Greater caution might have helped Westlake in the WFHC tournament featuring teams from South Africa, Holland, Australia and England.
“We only won one game, but had three draws and three losses, the biggest of which was only 1-3. The English team won the tournament, but we did beat the Aussies.” Sukha recalls.
In addition to the WFHC tourney Westlake played two Dutch teams in Rotterdam and beat Hellevoetsluis 3-2.
“We learned a lot about the style of hockey we want to play. The younger guys developed a lot and it was really competitive.” Sukha acclaims.
Sukha identifies Year 11 Sam Shotter in defence, goal keeper Callum Grassick and attacker Charl Ullrich as players to watch for Westlake this season.
Sukha himself plays in the midfield and is a North Harbour A Under-18 rep. He was a member of the Westlake team that won the Rankin Cup in 2015.
Sukha is weary of Rosmini College, Auckland Grammar School and St. Kentigern College, hinting they will have strong teams in 2017.
“There are a lot of good teams, but I am really excited about this group. The culture is great and the talent is deep.” Sukha enthuses.

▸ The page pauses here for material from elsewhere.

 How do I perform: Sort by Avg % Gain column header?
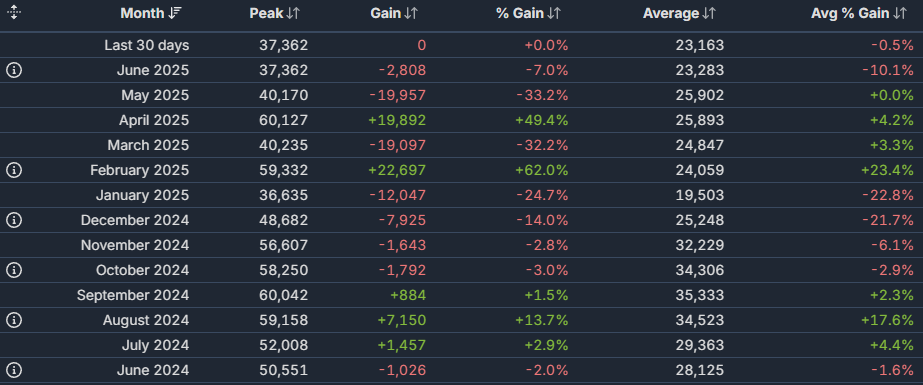[x=859, y=14]
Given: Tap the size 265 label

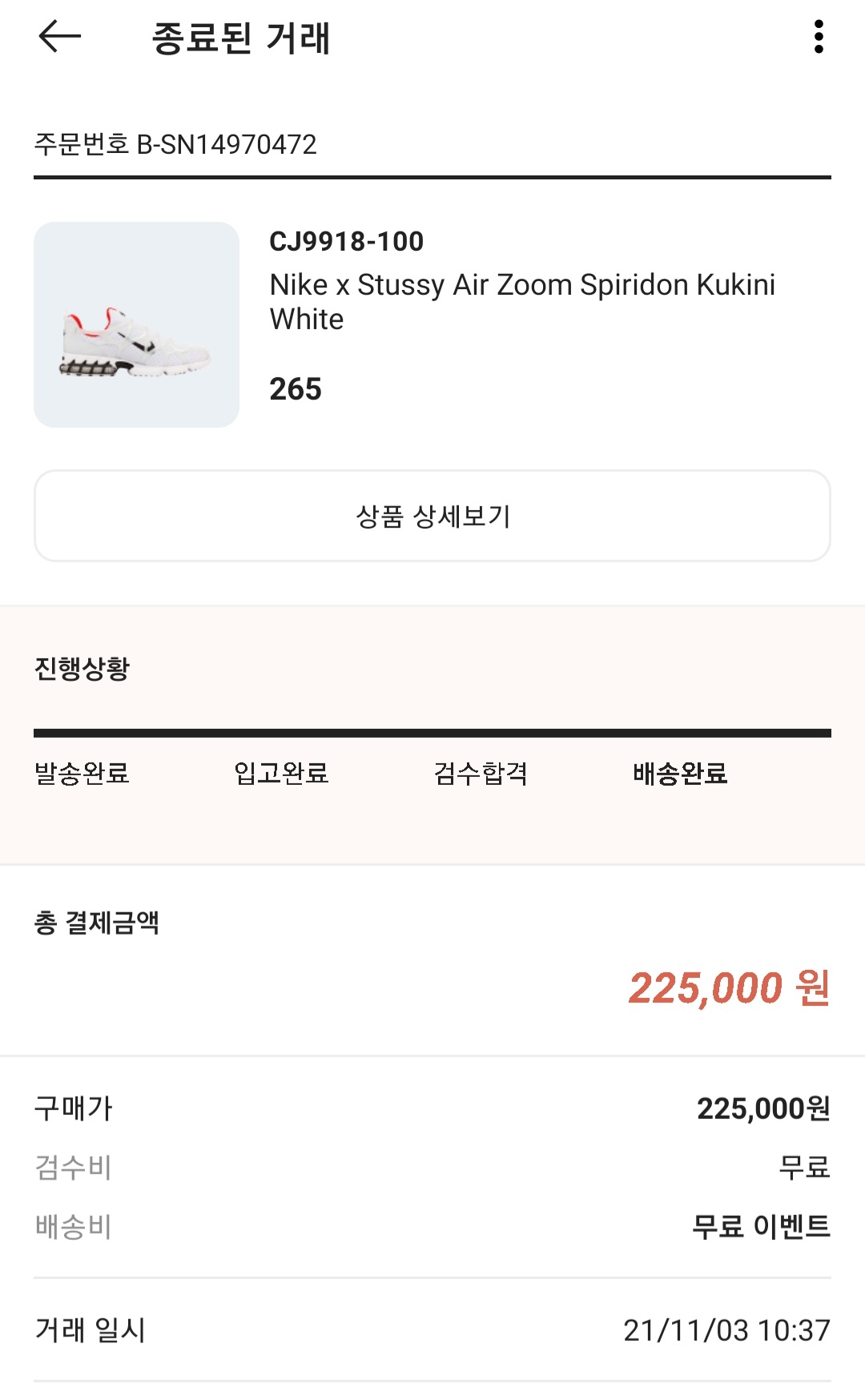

Learning about the sacrifice of war and foreign cultures was another benefit of the tour.
On ANZAC day an early start in France was followed by a border crossing for a Dawn Service at Buttes new British Cemetary, Zonnebeke. A short bus ride to Ypres was then taken for a wreath laying service at Menin Gate before a final service at the New Zealand memorial in Messines.
“It was a huge experience for us to see just how big the war was and understand the horrible suffering that happened. Seeing European hockey in front of huge, loud crowds was the opposite experience. It’s given all the boys something to aspire to.” Sukha concludes.